Within the material below, tally every line that holds the word "screenshot", then give the tally and nothing more.

>>>>>

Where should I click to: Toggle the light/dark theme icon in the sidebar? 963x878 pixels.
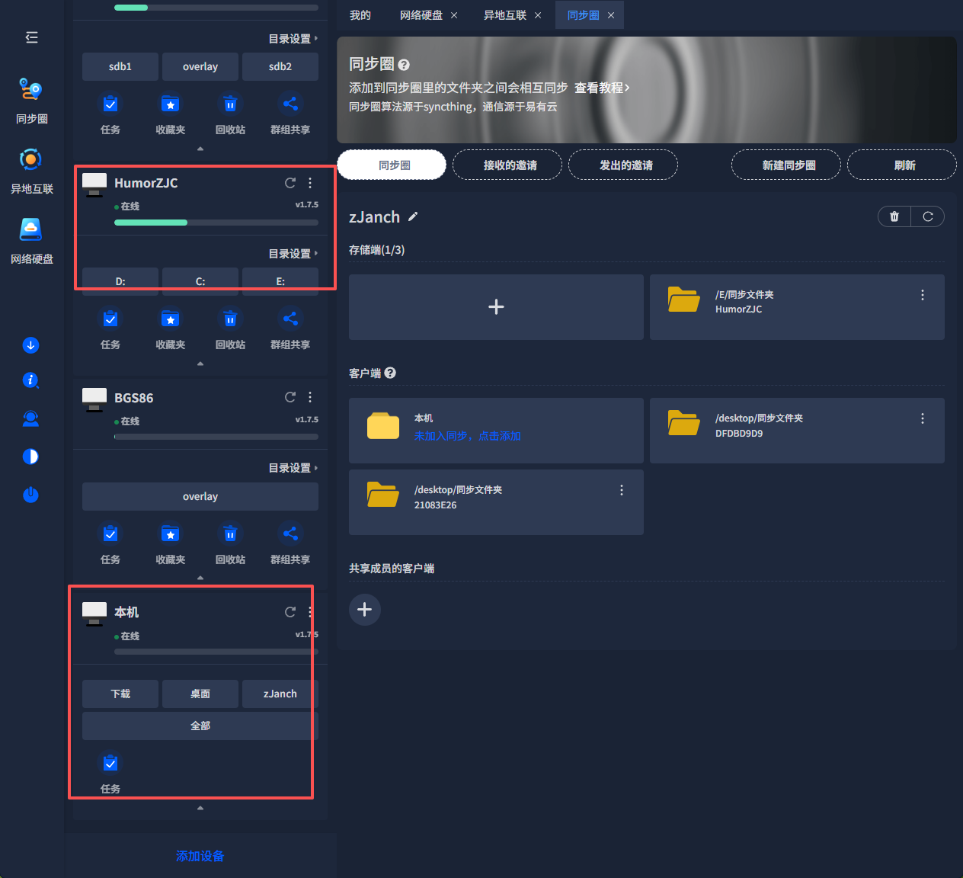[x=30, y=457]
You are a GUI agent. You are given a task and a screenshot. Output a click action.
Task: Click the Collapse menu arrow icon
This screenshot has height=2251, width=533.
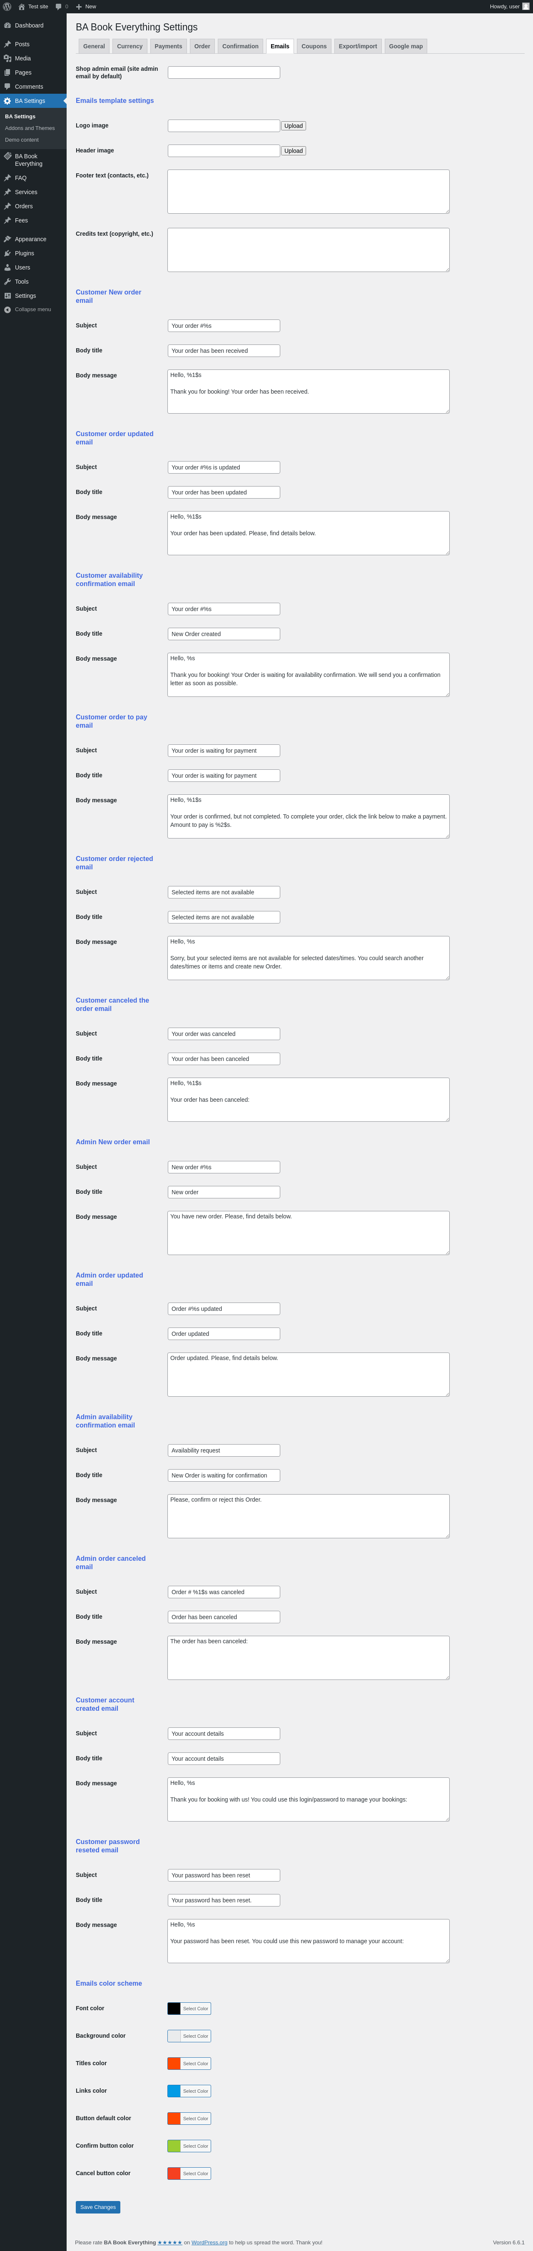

<<<<<

REPLY TO THE TASK:
2